I can also refer to a quote from the guy that modeled the stargate universe ship in lightwave that there were many ngons in his finished model and the only hitch in the pipeline is when they had to work on a portion of the model in maya those ngons caused maya to puke where lightwave handled them just fine. You can find it by a few simple googles of lightwave and SGU.
My own philosophy is to strive to make my models as quad centric as possible. However, I am not going to increase the number of polygons in a model by a factor of 4 to simply convert one triangle that in most cases will not be seen into a quad. The same goes for the occasional ngon (usually at the cap of a cylinder). In most cases I poke or split the face to be quads or tri's but for something that is going to have a procedural texture applied and is not going to deform I am not going to blows hours of time trying to retopologize an entire model to make a face that either will rarely be seen or renders just fine into all quads.
A quote from a master modeler at pixar that switched form Maya to Modo was interviewed by luxologies Brad Pebler and when asked the question about ngons after showing some hardsurface work in modo that clearly had ngons replied -
Whether or not I use ngons depends on the pipeline rules set by the vfx director and studio I am working for AT THE TIME. As long as I am not mandated to use all quads, as long as the model looks good in the final shot I am not going to lose any sleep over the occasional tri or ngon.

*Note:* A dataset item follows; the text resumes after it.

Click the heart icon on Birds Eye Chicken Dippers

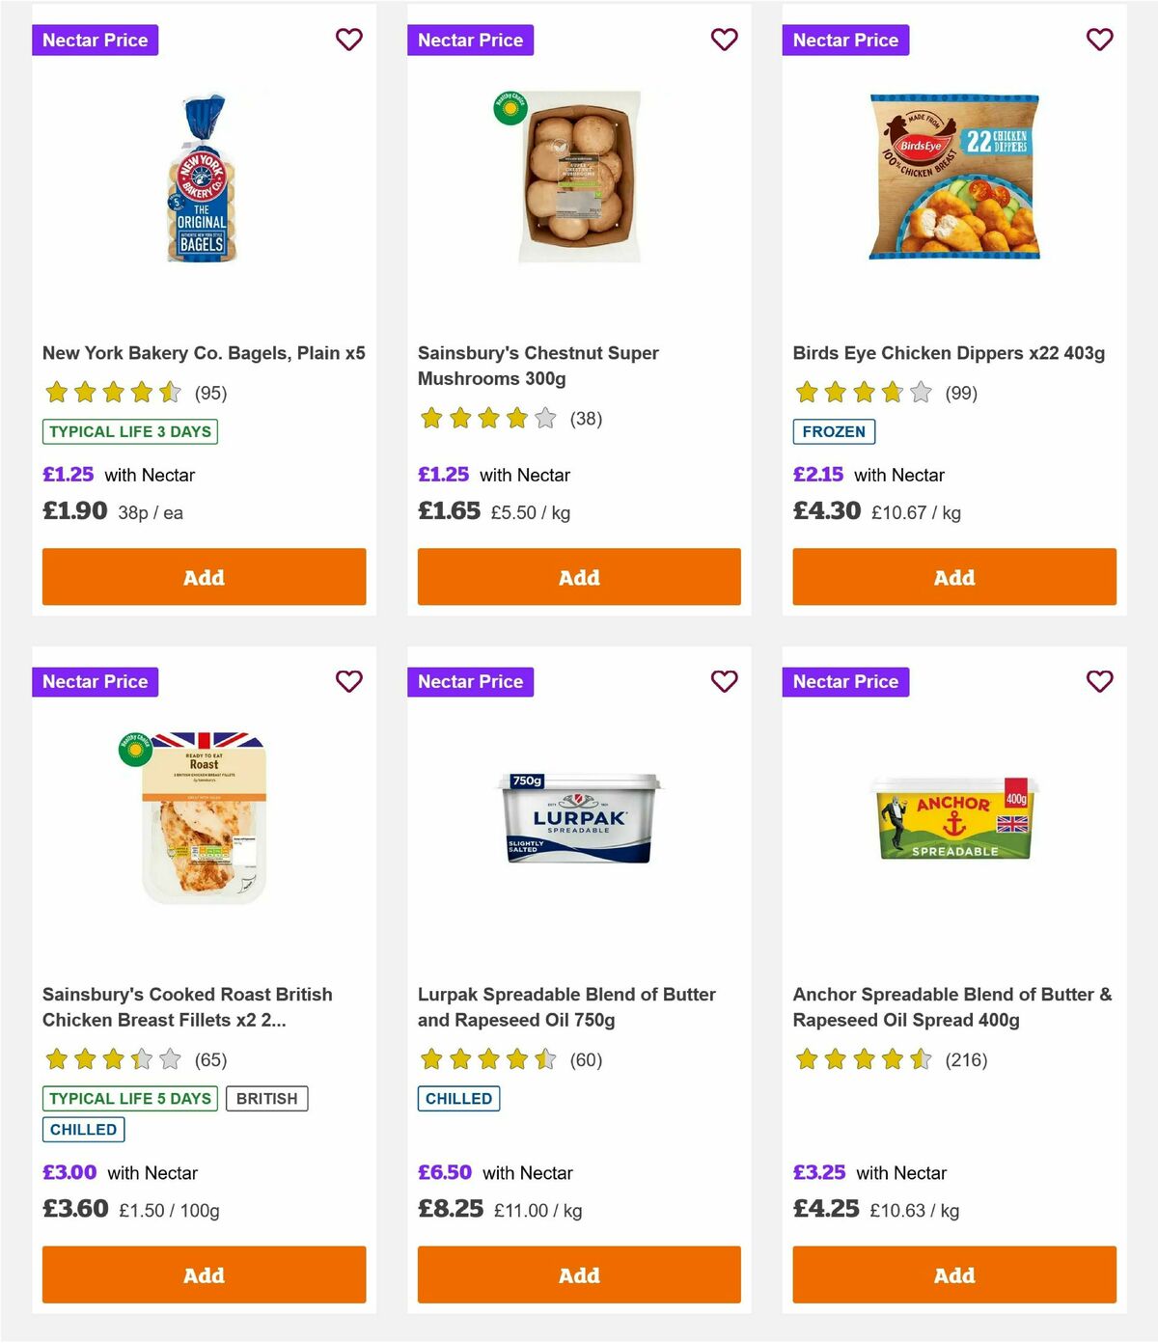click(1099, 40)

This is a philosophy that I agree with. Shoot for quads but don't waste time or polygons or both trying to make everything 100% quads. Take the simple golf ball example in a thread I started. The only method I found online for doing this in maya produces an object with over 300 faces that have 5 sides! When rendered it looks just fine, with a procedural texture there are no render artifacts and I was able to uv map it and apply a distortion free logo on the ball as well.

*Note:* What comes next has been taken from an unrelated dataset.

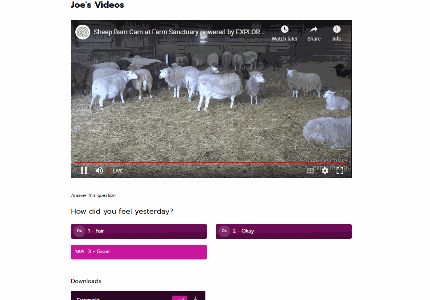The image size is (430, 300).
Task: Choose the "3 - Great" answer option
Action: 139,252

Why would I spend the time trying to covert 300 pentagons into quads and tris only to get a worse looking render? Furthermore, I have seen no one suggest a solution that produces an all quad solution. One of my gripes about the folks that are the first to bitch about a tri or ngons rarely ever suggest a solution. I can promise in EVERY model I produce if there is a tri or an ngon there is a REASON that it is there. Either trying to change it adds unnecessary geometry, unwanted creases, or in some cases actually produeces an effect I want.
What gets me upset about the "all quad natzi's" is that they set an arbitrary inflexible rule. Then rather the suggest a solution they imply you are a "hack" modeler if you have a tri or ngon in your model and should be branded on the forehead and band from using Maya and delegated to serving coffee to the true righteous worshipers of the all mighty QUAD.
"If I have seen further it is by standing on the shoulders of giants." Sir Isaac Newton, 1675
Last edited by ctbram; 25-02-2010 at 10:32 PM.